(EXERCISE BRIEF)
Count the lines in the rows below that contain the string "Click" and give only that number.

Stored items from a collection:
----

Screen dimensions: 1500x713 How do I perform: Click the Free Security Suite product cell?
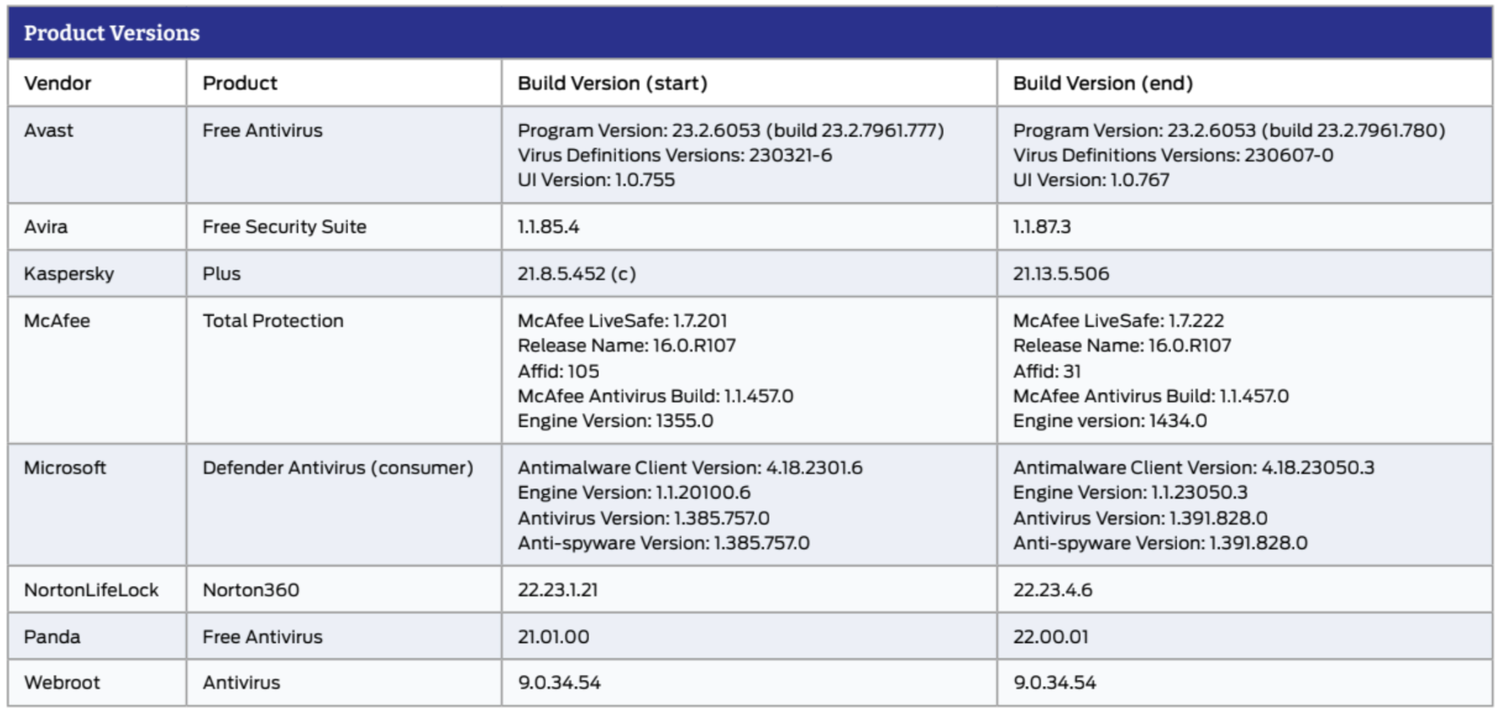pos(284,227)
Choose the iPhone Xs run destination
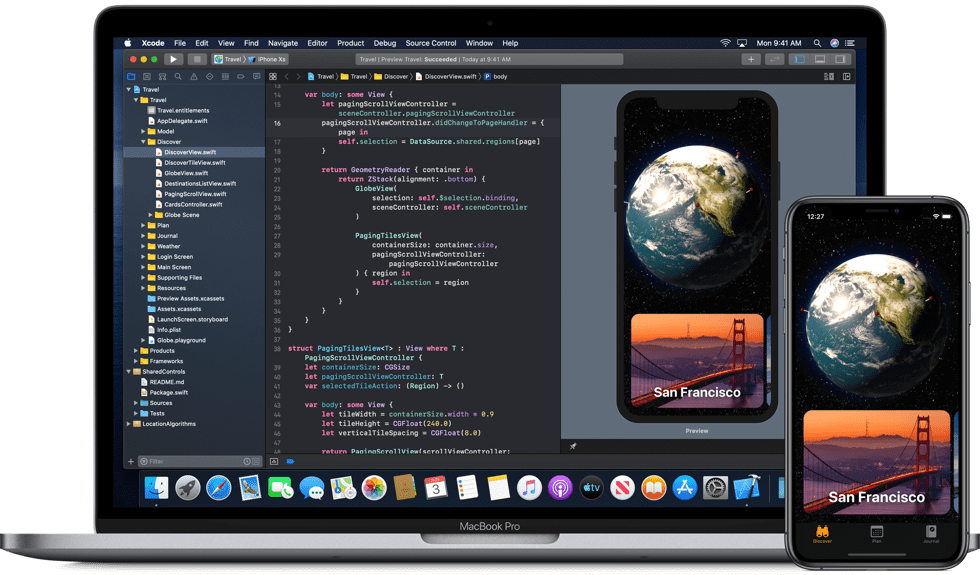Screen dimensions: 980x575 coord(269,59)
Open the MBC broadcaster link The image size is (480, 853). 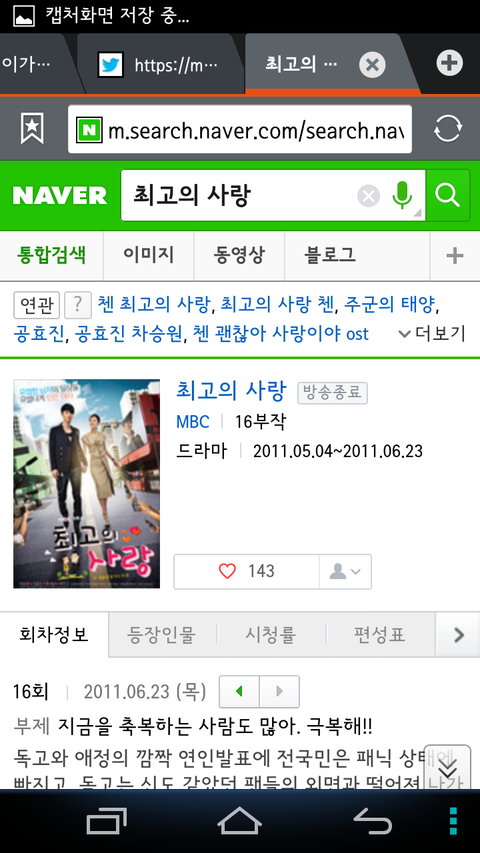(x=193, y=422)
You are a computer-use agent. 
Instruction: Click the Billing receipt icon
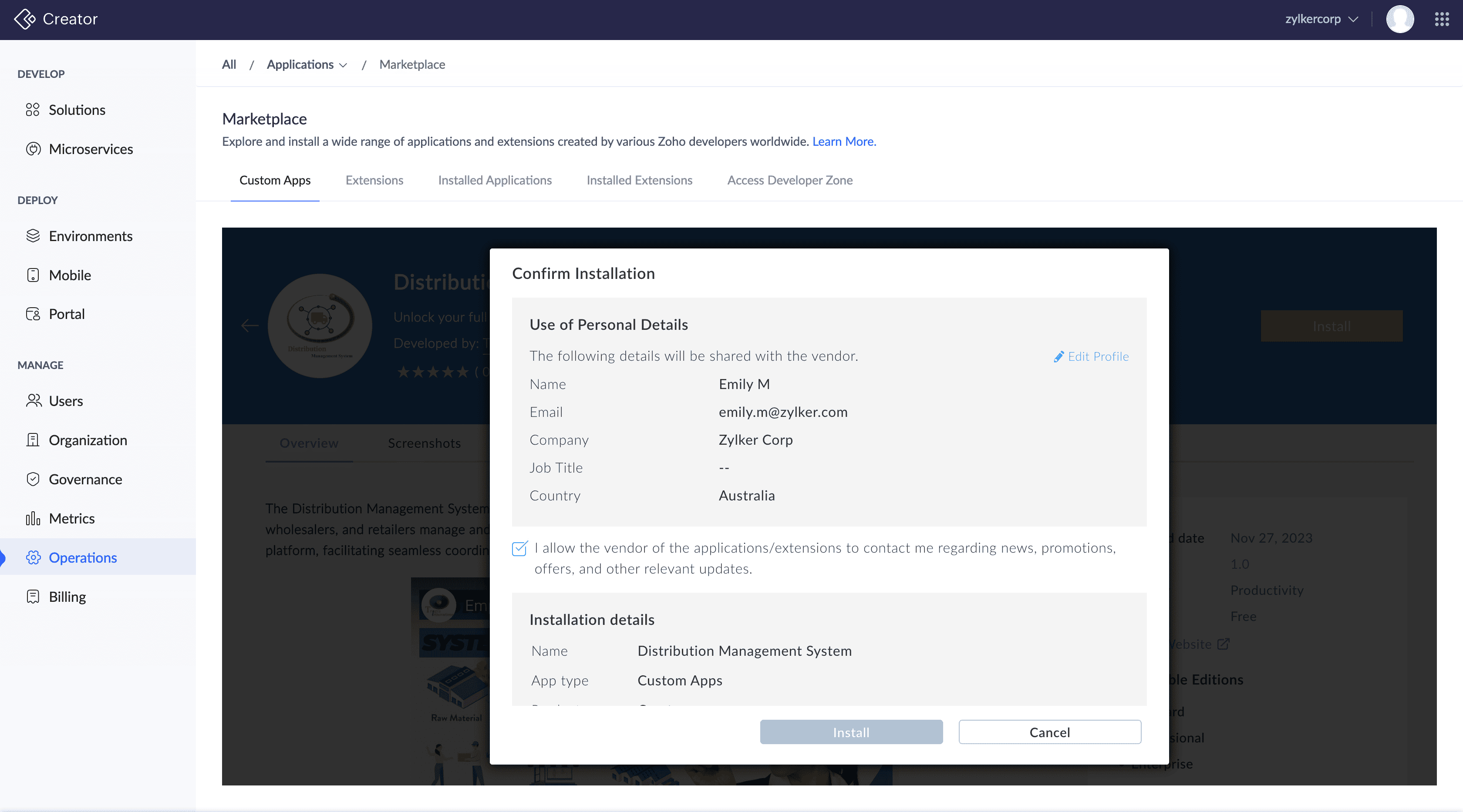coord(33,597)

----

(ANSWER FOR THIS EXERCISE)
2